NJ online casinos booked their second-biggest win ever in May, raking in $36.5 mm in slots and table game revenue, along with another $1.8 mm at the poker tables.
The $38.3 mm total — which was generated in large part thanks to Golden Nugget breaking the $14 mm barrier for the second time — represents a 58% year-over-year gain, but falls around $800K short of the all-time revenue record NJ iGaming sites achieved during March.
Market-leader Golden Nugget, and its stable of online casino licensees, took the lead again last month, posting a $14.1 mm win, nearly double that of its closest competitor. The eight-figure score was a 64% bump over what it made during the same timeframe last year, and just $150K off from its all-time high.
In terms of year-on-year gains, Resorts was far and away the winner, raking in $7.3 mm dollars, a stunning 150% more than it did during May 2018. The figure is an enormous increase over the $3 mm it was averaging late last year, and can be mainly attributed to DraftKings joining the licensee’s family.
Indeed, DraftKings, the DFS behemoth-turned sports betting giant, hasn’t stopped at sports wagering. The brand has also branched out into the online casino space, and has steadily been growing its library of slots and table games under the Resorts umbrella.
Through its years operating in the US as a daily fantasy provider, the company has cultivated a massive player base, and many of those players make the switch from wagering on sports to betting on traditional casino games, providing an iGaming revenue boost for both DraftKings and Resorts.
Another big winner in May was Borgata, which topped its own personal best with $5.5 mm, a 33% Y/Y increase.
Like Resorts, Borgata’s revenues have been steadily on the rise since late last year, when the licensee was regularly reporting wins of just over $4 mm. Borgata serves as the hub for several other online casino brands, including Party Casino, Pala Casino, playMGM, and Scores. PlayMGM and Borgata now both offer online sports betting as well.
Hard Rock and Ocean on a sinking ship?
While Hard Rock banked just $30K less than it did last month, overall, it could an indicator of a worrying trend. Every month from the day it launched in June of last year until this February, the property’s online casino had beaten its previous month revenue record. The site’s take peaked at $1.67 mm in February, but since then, has been on a steady decline.
Ocean, for its part, fared much better than it did in April, but seems to be on a downward trajectory of its own. Ocean’s revenue topped out at $731K in its fifth month of operation, and apart from a few spikes, has been sliding since.
While other operators like Borgata, Golden Nugget, and Resorts are celebrating massive year-over-year gains, Hard Rock and Ocean’s slowdown, so early in their lifespan, could be a sign of trouble to come.

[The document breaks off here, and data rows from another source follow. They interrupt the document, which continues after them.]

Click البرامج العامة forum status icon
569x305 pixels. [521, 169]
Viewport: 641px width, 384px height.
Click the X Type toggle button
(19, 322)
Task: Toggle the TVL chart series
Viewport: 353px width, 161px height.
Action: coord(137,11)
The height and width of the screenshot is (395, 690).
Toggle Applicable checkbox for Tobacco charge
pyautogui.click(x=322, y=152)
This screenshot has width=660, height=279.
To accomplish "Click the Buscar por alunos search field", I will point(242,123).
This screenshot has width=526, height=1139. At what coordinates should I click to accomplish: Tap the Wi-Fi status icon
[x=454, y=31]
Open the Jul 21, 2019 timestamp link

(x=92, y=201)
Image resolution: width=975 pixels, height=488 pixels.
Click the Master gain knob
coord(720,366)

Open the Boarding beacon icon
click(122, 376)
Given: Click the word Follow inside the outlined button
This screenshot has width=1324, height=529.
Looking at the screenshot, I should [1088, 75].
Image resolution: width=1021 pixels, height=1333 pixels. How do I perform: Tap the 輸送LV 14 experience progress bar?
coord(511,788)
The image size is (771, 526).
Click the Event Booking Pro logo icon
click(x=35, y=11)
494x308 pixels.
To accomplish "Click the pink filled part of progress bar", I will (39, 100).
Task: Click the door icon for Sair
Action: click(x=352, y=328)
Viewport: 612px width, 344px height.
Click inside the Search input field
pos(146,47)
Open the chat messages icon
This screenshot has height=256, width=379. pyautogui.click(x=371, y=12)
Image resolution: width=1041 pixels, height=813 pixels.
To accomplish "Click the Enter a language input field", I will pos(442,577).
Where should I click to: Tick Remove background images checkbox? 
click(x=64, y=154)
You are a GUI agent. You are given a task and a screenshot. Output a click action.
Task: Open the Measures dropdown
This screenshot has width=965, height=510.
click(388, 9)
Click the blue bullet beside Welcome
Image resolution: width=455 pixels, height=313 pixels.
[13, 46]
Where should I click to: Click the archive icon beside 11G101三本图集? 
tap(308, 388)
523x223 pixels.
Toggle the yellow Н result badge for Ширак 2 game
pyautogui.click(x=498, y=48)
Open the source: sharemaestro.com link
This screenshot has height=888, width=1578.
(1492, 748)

Some rare good news for online poker
Anyone who has been paying attention to the online poker industry in New Jersey over the past few years knows that things have not been going well — and last month was no different.
The state’s poker licensees raked in $1.8 mm total in May, a near 7% year-on-year decrease, marking yet another down month for the struggling industry.
PokerStars did enjoy a sizable $130K bump in revenue due to the running of the New Jersey Spring Championship of Online Poker, but still wasn’t able to overtake market leader Caesars, which links player pools in two additional states.
However, the poker industry and PokerStars in particular might find reason to be more optimistic, due to a federal judge’s recent decision to vacate a Department of Justice opinion on the Wire Act.
The DOJ suddenly reversed its stance on the Wire Act in January, stating that the law should apply not only to sports betting, but to online poker and casinos as well. The fallout could have been a virtual death sentence for U.S. online poker, as it would have likely prohibited sites from linking player pools interstate.
With that opinion overturned, though, operators can now have more confidence in the law, and much less reason to worry about their data traveling between states. This is great news for the online poker industry as a whole, and is especially nice for PokerStars, which already has a partner lined up in Pennsylvania and is itching to expand beyond the Garden State.